Saturday, March 1, 2008

Beijing Airport Terminal 3 - The Biggest Airport in The World

Beijing Airport Terminal 3

Those curious to bore a flight from the world’s largest luxury airport can now strengthen their hopes. In February 2008, one such airport is expected to open in Beijing, welcoming the tourists from across the globe to the Summer 2008 Olympic Games. Known as Terminal 3, this height of this single building would beat the combined height of the five of the London’s Heathrow Airport terminals.

Designed within four years, the green aspect of the building absorbs maximum heat from the rising sun due to its south-east skylights whereas the environment-control system reduces the energy utilization and release of carbons.
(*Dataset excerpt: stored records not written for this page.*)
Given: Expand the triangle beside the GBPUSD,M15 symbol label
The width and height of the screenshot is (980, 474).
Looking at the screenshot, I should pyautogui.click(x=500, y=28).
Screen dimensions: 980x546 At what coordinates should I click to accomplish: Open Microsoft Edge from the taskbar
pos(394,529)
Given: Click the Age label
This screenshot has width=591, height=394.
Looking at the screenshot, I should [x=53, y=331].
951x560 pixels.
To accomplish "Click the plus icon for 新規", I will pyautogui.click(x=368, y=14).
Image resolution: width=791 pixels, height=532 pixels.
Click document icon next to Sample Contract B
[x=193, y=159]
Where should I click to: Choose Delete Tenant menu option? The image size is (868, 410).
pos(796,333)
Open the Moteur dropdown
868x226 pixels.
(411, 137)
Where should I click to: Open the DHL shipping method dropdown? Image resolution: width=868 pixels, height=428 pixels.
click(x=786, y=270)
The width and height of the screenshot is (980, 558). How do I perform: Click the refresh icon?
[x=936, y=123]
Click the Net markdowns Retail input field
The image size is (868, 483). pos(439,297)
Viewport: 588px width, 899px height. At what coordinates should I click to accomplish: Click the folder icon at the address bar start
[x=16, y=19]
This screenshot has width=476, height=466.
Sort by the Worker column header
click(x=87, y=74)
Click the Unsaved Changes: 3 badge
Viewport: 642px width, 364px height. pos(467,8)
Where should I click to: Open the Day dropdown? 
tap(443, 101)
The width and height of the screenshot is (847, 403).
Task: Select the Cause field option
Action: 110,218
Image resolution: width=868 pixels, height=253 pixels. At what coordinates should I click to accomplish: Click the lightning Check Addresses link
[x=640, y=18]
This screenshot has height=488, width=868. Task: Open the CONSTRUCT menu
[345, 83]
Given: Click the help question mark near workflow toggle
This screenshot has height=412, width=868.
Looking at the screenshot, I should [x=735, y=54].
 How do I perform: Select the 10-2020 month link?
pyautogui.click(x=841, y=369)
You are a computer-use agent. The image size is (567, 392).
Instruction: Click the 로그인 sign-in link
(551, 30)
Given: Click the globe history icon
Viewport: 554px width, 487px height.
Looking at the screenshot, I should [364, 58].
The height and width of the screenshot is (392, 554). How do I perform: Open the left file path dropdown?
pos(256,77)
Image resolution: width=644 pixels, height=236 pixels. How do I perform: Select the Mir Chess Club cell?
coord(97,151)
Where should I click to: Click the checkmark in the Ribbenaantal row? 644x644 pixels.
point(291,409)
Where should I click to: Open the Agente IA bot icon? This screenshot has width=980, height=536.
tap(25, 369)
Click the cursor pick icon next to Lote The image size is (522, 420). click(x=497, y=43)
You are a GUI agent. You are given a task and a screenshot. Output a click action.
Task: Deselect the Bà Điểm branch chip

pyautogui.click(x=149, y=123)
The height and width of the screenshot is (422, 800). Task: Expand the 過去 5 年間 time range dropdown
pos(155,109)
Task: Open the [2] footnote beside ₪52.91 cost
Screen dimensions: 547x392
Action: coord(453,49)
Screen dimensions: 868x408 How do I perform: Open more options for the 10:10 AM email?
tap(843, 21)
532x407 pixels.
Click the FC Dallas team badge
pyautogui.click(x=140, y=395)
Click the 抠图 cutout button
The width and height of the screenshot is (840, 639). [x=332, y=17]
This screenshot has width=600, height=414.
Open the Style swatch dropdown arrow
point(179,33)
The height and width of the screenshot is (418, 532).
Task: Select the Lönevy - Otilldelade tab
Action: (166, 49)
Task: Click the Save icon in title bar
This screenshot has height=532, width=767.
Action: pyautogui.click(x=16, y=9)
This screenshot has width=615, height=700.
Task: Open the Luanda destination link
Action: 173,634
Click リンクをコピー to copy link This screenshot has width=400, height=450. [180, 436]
Spread over 245 acres, the building alone cost $2.8 billion, and $4.6 billion is the rough figure of the expenditure made on the required infrastructure. It can lodge around 43 million passengers.


Thursday, February 21, 2008

Walt Disney Concert Hall

Walt Disney Concert Hall, Los Angeles

Located on a historically and culturally prominent downtown site, the Walt Disney Concert Hall is to become the permanent home of the Los Angeles Philharmonic. The Concert Hall is situated on historic Bunker Hill at the intersection of First Street and Grand Avenue, adjacent to the existing Music Center of Los Angeles.

The project began as an invited design competition, during which many of the fundamental design tenets were established. These include an open and accessible main entrance, a sympathetic and inclusive attitude in the building's relationship to the Music Center's existing Dorothy Chandler Pavilion, a pedestrian scale frontage along Grand Avenue, a generous and open backstage area, and a large garden.

Address 111 S. Grand Ave
Location At 1st St, Downtown


Tuesday, February 5, 2008

Rose Center, USA

Rose Center for Earth and Space

At the start of the millennium, the American Museum of Natural History opened the Rose Center for Earth and Space. At a cost of US$300 million, the building's spectacular architecture consists of a vast glass facade, behind which hangs a 2000-ton silver globe, housing two film theatres.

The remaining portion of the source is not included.